Locate each line below that contains the word "Select" and copy those lines. Treat capital and lowercase letters as different.

══ ENTRIES ══

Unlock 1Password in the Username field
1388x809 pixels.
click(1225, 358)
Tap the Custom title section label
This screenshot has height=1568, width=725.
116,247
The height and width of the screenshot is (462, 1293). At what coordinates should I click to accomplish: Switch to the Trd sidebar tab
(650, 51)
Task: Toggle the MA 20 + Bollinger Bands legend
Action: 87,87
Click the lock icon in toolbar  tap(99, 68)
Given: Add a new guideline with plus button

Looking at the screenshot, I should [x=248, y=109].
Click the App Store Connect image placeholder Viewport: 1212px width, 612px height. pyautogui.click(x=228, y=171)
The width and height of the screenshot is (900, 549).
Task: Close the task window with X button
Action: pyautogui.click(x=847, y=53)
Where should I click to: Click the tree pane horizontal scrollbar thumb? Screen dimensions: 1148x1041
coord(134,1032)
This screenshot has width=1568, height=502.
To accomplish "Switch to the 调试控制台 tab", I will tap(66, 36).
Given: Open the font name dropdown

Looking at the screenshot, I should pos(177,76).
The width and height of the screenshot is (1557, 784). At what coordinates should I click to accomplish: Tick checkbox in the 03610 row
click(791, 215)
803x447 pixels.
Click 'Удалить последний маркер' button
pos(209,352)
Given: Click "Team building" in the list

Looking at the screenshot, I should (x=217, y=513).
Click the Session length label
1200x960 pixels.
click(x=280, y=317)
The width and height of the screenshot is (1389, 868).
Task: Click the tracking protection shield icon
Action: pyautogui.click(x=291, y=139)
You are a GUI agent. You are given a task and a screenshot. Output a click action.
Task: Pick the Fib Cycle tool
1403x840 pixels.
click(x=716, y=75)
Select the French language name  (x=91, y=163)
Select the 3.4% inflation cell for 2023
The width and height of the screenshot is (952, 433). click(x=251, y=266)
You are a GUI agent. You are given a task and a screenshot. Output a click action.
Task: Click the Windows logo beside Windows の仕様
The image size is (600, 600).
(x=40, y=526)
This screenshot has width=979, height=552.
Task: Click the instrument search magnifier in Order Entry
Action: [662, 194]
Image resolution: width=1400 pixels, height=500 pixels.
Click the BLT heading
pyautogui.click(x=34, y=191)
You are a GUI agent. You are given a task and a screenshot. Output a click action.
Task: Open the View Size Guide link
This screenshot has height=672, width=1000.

═══

* THE SOLUTION:
Select the French language name  (x=91, y=163)
Select the 3.4% inflation cell for 2023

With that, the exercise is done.